State how many lines of the entries hold the string "comment", and output nothing but that count.

Data for this task: Begin

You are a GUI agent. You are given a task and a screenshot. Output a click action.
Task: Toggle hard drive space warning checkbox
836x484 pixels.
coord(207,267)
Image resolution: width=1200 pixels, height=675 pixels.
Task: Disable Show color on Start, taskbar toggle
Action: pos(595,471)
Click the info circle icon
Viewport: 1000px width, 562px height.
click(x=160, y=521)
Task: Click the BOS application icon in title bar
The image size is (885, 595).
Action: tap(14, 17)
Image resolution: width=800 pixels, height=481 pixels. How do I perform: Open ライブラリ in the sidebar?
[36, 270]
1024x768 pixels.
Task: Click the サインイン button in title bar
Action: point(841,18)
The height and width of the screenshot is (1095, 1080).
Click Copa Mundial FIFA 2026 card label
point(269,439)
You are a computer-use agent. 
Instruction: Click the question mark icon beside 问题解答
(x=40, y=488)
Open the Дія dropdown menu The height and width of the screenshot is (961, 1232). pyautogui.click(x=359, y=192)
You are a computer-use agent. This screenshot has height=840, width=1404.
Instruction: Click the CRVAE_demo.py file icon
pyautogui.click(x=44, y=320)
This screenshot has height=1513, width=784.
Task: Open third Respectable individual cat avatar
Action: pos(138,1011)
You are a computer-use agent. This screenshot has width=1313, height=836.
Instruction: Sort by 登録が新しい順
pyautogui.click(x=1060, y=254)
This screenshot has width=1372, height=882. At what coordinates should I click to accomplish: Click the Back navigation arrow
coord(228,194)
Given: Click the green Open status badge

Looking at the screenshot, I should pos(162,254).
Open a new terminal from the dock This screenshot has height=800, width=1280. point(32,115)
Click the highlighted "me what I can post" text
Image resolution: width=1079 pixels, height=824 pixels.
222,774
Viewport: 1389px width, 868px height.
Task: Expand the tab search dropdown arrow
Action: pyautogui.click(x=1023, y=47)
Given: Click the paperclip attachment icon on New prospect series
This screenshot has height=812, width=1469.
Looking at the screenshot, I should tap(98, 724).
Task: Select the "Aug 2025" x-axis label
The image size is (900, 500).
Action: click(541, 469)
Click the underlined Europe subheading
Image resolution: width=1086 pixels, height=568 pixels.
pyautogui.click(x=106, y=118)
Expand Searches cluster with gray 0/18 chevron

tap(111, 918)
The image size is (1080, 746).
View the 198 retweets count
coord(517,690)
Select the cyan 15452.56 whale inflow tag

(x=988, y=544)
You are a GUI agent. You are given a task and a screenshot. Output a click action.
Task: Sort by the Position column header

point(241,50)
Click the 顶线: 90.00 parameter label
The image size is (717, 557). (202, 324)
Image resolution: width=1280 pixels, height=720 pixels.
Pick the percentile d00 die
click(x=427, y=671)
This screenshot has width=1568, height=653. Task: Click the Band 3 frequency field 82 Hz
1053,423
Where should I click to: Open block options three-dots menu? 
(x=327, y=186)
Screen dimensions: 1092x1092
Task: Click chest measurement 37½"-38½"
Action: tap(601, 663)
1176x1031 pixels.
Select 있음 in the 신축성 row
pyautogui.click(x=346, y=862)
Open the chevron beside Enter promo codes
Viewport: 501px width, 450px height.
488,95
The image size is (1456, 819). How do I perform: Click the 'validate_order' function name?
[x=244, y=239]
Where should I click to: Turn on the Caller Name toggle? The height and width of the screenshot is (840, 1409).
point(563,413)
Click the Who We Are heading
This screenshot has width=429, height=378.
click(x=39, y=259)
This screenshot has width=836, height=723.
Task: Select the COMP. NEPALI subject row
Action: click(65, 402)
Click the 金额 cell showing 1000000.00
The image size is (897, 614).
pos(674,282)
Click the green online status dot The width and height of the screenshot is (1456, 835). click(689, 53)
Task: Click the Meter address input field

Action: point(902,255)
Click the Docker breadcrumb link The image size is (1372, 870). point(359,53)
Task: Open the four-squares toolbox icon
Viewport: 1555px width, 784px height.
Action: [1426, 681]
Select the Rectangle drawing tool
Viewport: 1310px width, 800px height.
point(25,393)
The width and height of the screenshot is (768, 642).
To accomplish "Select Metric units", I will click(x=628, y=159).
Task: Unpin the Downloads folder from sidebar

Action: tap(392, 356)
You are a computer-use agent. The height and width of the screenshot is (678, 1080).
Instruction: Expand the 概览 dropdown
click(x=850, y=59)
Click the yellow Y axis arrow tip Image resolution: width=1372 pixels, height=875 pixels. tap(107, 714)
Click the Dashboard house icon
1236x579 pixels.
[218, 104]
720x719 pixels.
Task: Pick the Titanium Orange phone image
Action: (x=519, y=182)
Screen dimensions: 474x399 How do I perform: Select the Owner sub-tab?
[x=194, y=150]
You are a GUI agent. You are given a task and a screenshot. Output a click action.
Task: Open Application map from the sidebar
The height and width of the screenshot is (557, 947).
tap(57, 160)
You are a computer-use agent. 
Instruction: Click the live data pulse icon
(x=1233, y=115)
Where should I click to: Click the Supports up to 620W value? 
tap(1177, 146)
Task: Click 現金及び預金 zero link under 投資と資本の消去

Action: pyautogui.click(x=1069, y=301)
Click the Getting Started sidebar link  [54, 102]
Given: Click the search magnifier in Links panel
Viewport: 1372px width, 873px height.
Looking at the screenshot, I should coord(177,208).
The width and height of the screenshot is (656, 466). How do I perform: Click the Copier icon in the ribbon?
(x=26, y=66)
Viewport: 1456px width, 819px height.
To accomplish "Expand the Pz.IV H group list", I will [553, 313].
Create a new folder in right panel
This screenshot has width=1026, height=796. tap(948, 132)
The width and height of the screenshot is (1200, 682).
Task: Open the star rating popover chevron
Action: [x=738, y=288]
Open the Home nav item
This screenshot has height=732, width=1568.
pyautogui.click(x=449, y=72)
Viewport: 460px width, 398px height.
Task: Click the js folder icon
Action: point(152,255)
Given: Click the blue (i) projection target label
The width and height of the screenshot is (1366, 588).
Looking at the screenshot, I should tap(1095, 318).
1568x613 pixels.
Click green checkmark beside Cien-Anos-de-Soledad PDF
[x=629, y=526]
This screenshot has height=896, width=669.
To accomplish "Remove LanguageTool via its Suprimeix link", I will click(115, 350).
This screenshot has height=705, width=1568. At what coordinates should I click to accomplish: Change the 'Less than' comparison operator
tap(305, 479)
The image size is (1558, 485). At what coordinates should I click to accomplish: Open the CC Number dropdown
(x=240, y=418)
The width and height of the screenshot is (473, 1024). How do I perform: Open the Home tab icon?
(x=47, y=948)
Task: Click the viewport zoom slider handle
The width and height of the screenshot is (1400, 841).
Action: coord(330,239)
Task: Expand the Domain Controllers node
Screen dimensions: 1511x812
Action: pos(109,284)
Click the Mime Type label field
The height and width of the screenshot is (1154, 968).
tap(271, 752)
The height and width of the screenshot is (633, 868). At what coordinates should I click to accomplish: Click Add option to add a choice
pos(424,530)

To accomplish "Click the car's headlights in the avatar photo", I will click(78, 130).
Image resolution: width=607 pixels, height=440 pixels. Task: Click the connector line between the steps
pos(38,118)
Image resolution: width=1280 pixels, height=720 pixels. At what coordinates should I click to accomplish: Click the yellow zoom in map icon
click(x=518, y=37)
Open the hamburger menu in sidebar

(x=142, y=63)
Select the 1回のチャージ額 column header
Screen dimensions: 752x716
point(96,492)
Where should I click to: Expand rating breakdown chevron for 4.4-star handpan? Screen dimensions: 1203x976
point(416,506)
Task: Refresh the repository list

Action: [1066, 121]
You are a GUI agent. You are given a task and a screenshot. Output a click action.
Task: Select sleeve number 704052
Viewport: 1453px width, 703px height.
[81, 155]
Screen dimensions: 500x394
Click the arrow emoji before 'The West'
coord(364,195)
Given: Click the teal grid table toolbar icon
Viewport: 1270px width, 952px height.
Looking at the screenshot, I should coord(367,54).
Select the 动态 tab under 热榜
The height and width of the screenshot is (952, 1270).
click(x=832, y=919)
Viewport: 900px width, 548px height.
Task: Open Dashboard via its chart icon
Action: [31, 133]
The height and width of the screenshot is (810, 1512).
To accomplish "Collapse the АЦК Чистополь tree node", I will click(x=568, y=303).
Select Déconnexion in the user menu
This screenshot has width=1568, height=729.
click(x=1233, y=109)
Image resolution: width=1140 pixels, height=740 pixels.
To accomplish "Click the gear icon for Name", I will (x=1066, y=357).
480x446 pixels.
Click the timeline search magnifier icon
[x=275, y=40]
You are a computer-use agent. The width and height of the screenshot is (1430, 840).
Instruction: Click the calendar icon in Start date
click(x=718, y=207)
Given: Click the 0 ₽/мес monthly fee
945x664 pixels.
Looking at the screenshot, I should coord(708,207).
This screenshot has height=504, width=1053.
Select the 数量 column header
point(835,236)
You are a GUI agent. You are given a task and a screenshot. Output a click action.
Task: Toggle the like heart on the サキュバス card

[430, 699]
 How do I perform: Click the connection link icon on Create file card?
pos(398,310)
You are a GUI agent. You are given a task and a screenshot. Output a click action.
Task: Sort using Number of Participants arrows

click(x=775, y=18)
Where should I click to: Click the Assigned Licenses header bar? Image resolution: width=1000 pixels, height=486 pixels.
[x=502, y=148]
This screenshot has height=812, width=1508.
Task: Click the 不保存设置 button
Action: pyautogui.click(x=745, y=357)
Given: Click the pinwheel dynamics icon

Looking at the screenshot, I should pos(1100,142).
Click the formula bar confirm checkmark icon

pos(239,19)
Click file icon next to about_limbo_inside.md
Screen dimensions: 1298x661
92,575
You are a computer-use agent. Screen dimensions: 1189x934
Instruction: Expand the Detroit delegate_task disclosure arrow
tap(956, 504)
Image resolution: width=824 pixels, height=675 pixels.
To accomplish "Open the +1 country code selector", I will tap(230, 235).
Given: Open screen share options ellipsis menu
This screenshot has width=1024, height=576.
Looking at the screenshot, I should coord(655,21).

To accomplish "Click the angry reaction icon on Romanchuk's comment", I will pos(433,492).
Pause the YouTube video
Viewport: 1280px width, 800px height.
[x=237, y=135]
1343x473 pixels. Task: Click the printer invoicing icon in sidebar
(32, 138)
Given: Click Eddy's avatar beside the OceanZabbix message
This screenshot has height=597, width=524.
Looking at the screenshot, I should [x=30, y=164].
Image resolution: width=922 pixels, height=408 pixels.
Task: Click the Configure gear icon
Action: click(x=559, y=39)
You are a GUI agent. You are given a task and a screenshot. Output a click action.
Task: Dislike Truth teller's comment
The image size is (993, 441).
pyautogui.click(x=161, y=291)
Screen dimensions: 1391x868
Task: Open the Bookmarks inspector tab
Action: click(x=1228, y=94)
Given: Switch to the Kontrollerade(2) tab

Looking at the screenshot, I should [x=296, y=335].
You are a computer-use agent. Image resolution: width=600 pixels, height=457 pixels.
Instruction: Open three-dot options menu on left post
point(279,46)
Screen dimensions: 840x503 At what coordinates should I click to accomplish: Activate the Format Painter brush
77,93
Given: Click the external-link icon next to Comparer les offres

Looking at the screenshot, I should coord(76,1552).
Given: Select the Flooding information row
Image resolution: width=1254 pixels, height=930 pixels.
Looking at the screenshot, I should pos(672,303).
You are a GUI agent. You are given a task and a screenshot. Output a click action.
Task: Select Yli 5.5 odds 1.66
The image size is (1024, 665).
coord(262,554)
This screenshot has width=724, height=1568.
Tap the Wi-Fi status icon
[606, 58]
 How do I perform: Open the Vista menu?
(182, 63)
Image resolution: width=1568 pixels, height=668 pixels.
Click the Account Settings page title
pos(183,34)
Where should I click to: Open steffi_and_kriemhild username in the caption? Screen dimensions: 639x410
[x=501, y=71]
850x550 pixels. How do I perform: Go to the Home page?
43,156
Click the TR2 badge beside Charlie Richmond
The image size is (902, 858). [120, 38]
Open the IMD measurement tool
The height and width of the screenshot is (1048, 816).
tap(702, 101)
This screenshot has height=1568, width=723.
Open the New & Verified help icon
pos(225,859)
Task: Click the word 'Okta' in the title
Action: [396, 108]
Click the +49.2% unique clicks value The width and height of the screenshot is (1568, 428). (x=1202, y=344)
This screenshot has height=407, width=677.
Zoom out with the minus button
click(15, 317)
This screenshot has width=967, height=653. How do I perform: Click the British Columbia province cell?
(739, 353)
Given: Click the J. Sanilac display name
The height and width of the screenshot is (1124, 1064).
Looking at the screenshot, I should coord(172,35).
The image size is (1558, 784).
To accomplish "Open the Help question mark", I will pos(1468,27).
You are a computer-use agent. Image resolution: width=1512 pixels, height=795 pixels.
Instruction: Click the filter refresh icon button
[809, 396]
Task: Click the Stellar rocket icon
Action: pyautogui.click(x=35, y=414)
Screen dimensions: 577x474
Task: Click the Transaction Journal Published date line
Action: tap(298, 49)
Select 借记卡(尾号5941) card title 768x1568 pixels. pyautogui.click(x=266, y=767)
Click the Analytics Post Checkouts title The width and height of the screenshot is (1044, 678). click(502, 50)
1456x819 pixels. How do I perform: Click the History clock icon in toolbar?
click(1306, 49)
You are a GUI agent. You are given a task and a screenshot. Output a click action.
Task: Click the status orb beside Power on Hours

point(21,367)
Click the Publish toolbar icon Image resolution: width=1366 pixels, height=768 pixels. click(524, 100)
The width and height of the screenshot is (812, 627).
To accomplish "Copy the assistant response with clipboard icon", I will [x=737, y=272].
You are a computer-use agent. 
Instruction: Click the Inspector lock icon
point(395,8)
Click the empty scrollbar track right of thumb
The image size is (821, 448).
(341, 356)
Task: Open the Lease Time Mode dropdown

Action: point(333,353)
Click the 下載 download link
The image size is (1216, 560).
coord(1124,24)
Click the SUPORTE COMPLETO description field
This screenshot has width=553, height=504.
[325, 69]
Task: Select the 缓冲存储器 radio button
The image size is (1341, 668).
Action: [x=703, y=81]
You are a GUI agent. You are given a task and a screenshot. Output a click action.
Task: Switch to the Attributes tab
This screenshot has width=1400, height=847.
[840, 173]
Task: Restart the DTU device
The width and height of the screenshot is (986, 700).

Data for this task: End

■ **Response to this exercise**: 2